For an hour we’ve been sitting in my mom’s station wagon in the rear parking lot of Wendy’s, watching cars pull up to the drive-thru window. But instead of giving me a straight answer or looking me in the eyes for the first time tonight, Trevor stares at the suped-up Volkswagen hatchback clogging the line at the drive-thru. It’s got fancy chrome rims, tinted windows that gleam like obsidian, and other expensive-looking enhancements I know nothing about. I don’t give a shit about cars. Neither does Trevor.

I’m ninety-eight percent sure Trevor slept with other women in Europe. That I can live with. Everyone goes to Europe to fuck. But what else did he do? Did he drop ecstasy and dance to hard house with a group of German architecture students? Did he vomit half-chewed haggis onto a thick oak table in a Scottish pub? This is what I need to know. Is that so much to ask? It’s the stories that keep a relationship alive, not the fucking.

A short guy gets out of the fancy Volkswagen and walks up to the drive-thru window. The employee working the drive-thru screams at him and stabs her finger at his car. The guy says something back, and then he does a wavy thing with his hands next to his driver’s side window. Someone in the drive-thru line leans on their horn for seven seconds. When the horn goes silent, Trevor pops open his door.

“This might get ugly,” Trevor says. “I’d better see what’s going on.”

With the door open, my nose fills with the smells of car exhaust and grilled chicken sandwiches. It reminds me of the summer days from my childhood before my dad left, when I used to ride in his UPS van and eat fast food with him during his lunch break. Thinking back, I realize this is my only remaining memory of him where he’s not leaving me behind to go somewhere else.

I unbuckle my seatbelt with a click and reach for the door handle, but Trevor stops me.
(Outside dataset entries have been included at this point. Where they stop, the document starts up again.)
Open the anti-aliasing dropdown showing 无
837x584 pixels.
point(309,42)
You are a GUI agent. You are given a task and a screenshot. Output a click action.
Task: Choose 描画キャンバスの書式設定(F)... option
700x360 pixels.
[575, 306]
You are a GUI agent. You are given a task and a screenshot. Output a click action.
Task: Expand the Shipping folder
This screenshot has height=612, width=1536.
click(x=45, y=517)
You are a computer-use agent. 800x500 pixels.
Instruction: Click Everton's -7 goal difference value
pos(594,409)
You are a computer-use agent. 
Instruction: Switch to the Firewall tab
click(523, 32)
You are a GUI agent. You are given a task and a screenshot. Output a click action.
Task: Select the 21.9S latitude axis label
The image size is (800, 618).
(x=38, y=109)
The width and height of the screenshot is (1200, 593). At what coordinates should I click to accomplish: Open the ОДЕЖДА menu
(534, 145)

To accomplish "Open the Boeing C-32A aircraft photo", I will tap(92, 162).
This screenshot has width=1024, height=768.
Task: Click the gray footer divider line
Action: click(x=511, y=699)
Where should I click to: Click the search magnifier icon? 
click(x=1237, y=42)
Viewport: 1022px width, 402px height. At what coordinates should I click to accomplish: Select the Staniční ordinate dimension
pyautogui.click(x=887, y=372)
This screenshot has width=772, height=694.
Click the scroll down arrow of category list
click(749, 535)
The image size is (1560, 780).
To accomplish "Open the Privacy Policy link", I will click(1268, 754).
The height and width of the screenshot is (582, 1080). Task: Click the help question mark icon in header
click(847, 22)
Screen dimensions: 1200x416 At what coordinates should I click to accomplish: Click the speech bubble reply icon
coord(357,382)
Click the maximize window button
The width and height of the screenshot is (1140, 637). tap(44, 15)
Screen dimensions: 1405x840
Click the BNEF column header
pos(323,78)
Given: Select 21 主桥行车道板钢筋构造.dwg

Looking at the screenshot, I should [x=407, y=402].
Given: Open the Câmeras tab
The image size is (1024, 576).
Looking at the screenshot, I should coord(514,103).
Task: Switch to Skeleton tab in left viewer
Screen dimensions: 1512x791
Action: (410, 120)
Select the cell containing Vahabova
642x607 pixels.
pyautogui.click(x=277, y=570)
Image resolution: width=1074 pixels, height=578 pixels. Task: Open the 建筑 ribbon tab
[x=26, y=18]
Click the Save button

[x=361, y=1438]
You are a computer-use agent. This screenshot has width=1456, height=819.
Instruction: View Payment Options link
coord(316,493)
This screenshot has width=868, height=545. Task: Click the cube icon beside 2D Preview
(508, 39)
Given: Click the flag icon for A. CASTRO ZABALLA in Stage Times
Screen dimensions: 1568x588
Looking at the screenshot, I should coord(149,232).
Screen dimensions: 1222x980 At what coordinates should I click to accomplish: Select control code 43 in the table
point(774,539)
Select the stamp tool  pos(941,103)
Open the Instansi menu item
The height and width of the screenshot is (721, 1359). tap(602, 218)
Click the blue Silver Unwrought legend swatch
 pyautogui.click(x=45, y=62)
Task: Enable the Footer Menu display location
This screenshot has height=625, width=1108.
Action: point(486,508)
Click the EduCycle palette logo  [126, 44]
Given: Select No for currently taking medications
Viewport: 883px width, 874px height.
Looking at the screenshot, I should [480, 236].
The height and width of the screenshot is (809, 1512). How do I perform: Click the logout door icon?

“No, Lindsay,” he says, still staring at the fancy Volkswagen. “You need to stay here. I’ll handle this.”

Before I can respond, Trevor plunks the door closed and slinks across the parking lot. His stride is slower and more relaxed than it was last month when I dropped him off at the airport to meet up with his friends. Does that mean something? Does anything he says mean anything?

It’s almost midnight. I squeeze the steering wheel until my fingers ache. For a moment I’m overcome with the powerful desire to drive away and leave Trevor behind for good, but I can’t do it. I guess it’s not as easy as my dad made it look.

Trevor ambles up to the drive-thru window and greets the arguing pair with a raised hand. As I slump back in my seat and watch, my stomach grumbles. So I take out my phone and text Trevor my order of a spicy chicken sandwich and medium fries. Then I slip my phone back in my pocket because I’m not dumb enough to wait for a response.